The Taste of Murder by Joanna Cannan

The Taste of Murder cover

The Taste of Murder by Joanna Cannan was published in 1950. The original title seems to have been Murder Included, but in the US it was published under the title Poisonous Relations, so confusing, I can’t see any reason for changing the title.

Joanna Cannan came from one of those families which produces a lot of writers over different generations. All three of her daughters wrote, mainly pony books which I certainly remember reading as a youngster. They were the Pullein-Thompson sisters, but Cannan was completely unknown to me.

This is one of the many books which Peggy brought me from the US but as Peggy herself said, it’s not one of the best. It suffers from having no really likeable characters.

While Sir Charles d’Estray is on holiday on the Riviera he asks a widow to marry him, more or less on a whim. Bunny is the widow of a French poet, used to leading a very free and easy lifestyle with lots of gentlemen friends. She fancies a change of scene and accepts his proposal which means she goes back to his country estate which she discovers is very run down.

She turns the place into a guest house, much to the disgust of Sir Charles’s family and when murder ensues Bunny finds herself being viewed as the chief suspect.
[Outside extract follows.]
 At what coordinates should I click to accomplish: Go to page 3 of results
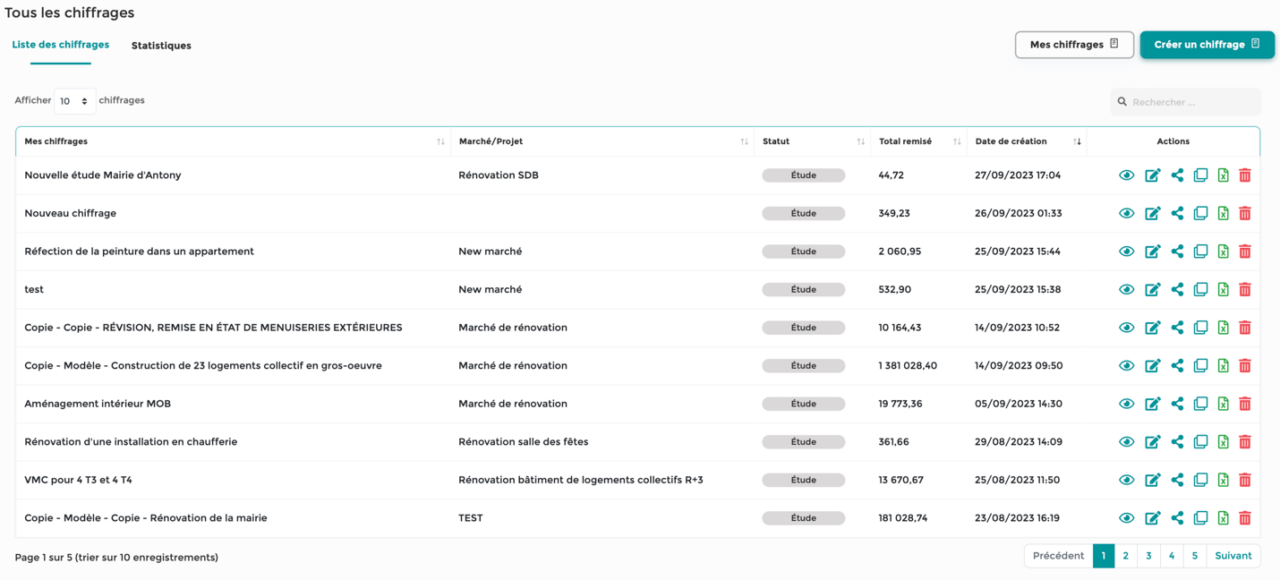pos(1148,555)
I will try some more of Cannan’s books if I ever come across any, but I wouldn’t seek them out.

2 thoughts on “The Taste of Murder by Joanna Cannan

  1. I haven’t read this, but I have read one of Joanna Cannan’s other books, Princes in the Land, which has been published by Persephone. It’s one of the few Persephones I’ve read that I didn’t enjoy at all, mainly because the characters were so difficult to like. I do have fond memories of some of the Pullein-Thompson books, though!

    • Helen,
      It puzzles me when writers choose to have a cast of ghastly people, I’m sure most readers would rather not spend their time in the company of folks they would avoid in real life. I need at least a few characters to cheer on and be on their side, or identify with.